Program: Oral and Poster Abstracts
Session: 703. Adoptive Immunotherapy: Poster I
Methods: 20 ml peripheral blood samples were collected from healthy adult volunteers who gave written informed consent for the study. All donors were screened for CMV serostatus and typed for HLA-A. CMV-specific CD8+ T-cells were isolated and flow-sorted from peripheral blood (PB) mononuclear cells using an HLA-tetramer, NLV/A2, specific for HLA-A2-restricted CMV pp65-derived epitope (NLV peptide: NLVPMVATV). In some experiments, sorted NLV/A2-positive cells underwent one or two rounds of expansion with autologous PB mononuclear cells depleted of CD8+ and CD4+ T cells in the presence of NLV peptide. Using these samples, massive parallel sequencing of TCRA and TCRB V-D-J segments was performed after unbiased amplification of the target sequences by adaptor-ligation PCR. Concurrent TCRA and TCRB sequencing of TCRs expressed in a single sorted cell was performed by the hTEC10 protocol.
Results: Of 20 donors who participated in the study, 8 were found to be CMV-seropositive and HLA-A2-positive (CMV+A2+). The samples obtained from 2 of CMV+A2+ donors, V001 and V004, were subjected to comprehensive TCR analysis by quantitative deep sequencing and single cell cloning: the respective frequencies of NLV/A2 tetramer-positive cells in PB of these donors were 0.36% and 0.25% of a CD8+ T-cell fraction. After two rounds of NLV-peptide stimulation, NLV/A2-tetramer-positive cells obtained from V001 and V004 were enriched to 84.3% and 90.5% of CD8+ T-cells, respectively. By deep sequencing analysis, the total number of unique TCRA/TCRB reads in PB samples from these donors was 1472/5787 in V001 and 2054/9179 in V004, while that of the enriched NLV/A2 tetramer-positive fractions was 178/62 in V001 and 100/104 in V004. However, in both donors, TCR repertoire of the expanded tetramer-positive cells was extremely skewed and the number of the most abundant top 3 reads comprised more than 90-95% of total reads for both TCRA and TCRB.

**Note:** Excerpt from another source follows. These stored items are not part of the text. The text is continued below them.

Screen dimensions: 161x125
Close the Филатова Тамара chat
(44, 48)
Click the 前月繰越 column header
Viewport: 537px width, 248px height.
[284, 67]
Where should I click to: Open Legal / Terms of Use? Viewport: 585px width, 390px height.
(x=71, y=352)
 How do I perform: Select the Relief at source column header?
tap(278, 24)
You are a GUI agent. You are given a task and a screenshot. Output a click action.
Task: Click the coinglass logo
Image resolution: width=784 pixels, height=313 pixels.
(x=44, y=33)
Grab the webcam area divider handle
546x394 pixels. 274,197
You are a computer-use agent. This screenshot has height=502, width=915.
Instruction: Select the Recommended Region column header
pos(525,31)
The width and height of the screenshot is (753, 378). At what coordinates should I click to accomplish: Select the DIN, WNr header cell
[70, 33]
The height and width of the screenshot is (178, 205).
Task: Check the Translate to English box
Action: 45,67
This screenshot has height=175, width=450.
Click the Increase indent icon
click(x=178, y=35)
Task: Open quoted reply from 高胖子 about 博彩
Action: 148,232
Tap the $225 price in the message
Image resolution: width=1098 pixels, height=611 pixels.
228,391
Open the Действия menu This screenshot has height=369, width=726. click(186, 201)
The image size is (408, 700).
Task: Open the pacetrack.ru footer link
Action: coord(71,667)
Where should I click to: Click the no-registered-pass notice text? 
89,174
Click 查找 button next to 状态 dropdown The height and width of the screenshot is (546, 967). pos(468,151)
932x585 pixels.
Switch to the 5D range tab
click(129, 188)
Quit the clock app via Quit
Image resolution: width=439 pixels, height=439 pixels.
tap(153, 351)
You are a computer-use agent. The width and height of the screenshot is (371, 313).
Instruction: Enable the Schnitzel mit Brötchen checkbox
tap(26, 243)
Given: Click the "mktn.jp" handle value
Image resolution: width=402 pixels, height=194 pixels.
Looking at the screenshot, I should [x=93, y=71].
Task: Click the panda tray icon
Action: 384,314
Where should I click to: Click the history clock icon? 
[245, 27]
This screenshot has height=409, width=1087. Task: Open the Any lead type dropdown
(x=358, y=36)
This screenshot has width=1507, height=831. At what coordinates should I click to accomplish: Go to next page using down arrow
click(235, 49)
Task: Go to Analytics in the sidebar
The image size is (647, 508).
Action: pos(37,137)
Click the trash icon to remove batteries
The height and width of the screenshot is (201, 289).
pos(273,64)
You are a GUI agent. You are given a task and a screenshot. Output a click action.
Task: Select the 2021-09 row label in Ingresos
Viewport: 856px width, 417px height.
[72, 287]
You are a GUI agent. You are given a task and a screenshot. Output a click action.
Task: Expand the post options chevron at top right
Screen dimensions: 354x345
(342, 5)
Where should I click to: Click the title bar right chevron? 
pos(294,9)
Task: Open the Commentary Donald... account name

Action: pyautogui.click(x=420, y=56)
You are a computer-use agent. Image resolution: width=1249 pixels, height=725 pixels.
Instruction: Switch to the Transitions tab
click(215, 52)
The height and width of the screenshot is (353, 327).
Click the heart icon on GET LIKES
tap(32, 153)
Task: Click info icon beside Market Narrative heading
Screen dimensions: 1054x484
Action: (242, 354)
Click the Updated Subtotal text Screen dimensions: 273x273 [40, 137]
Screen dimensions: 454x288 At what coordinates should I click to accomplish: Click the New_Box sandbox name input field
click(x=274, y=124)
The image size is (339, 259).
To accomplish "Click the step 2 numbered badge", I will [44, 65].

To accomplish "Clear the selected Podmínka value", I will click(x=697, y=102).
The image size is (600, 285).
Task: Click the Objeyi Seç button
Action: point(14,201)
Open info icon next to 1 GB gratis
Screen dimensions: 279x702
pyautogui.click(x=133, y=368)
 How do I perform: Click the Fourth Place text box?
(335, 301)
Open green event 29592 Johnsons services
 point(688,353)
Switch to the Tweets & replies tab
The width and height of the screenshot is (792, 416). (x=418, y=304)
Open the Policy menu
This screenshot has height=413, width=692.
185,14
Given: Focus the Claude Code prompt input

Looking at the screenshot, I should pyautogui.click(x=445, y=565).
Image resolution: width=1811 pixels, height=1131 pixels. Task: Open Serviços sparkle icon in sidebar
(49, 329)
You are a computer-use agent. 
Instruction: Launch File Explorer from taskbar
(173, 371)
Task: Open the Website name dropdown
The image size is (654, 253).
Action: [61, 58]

To confirm the correct pairing of these TCRA and TCRB clonotypes at a single cell level, we also examined TCR sequences of the enriched tetramer-positive cells by hTEC10. A total of 180 cells each obtained from V001 and V004 were subjected for analysis. We identified 3 TCRA and TCRB clonotypes in samples from V001 and 6 clonotypes in those from V004. Importantly, 7 of 9 clones identified by hTEC10 were not listed in the clonotype determined by deep sequencing. To evaluate the effector functions of the cloned TCRs, paired TCRA and TCRB gene segments obtained by hTEC10 were transduced into PHA blasts established from T cells derived from CMV seronegative HLA-A2-negative donor. We confirmed that these PHA blasts transduced with HLA-A2-restricted CMV-specific TCRA and TCRB genes were NLV/A2-tetramer positive. Furthermore, these cells secreted INF-γ in response to NLV peptide as measured by ELISA.
Conclusions: Ex vivo expanded anti-CMV CTLs reactive with NLV/A2 tetramers were extremely oligoclonal and consisted of only a few dominant clones. Determination of CDR3 sequences of these clones was feasible by quantitative deep sequencing combined with single cell cloning of TCRA and TCRB gene segments, although the results were complementary and not identical. This method could be useful for the efficient screening of the highly functional TCRs for adoptive T-cell immunotherapy.
Disclosures: No relevant conflicts of interest to declare.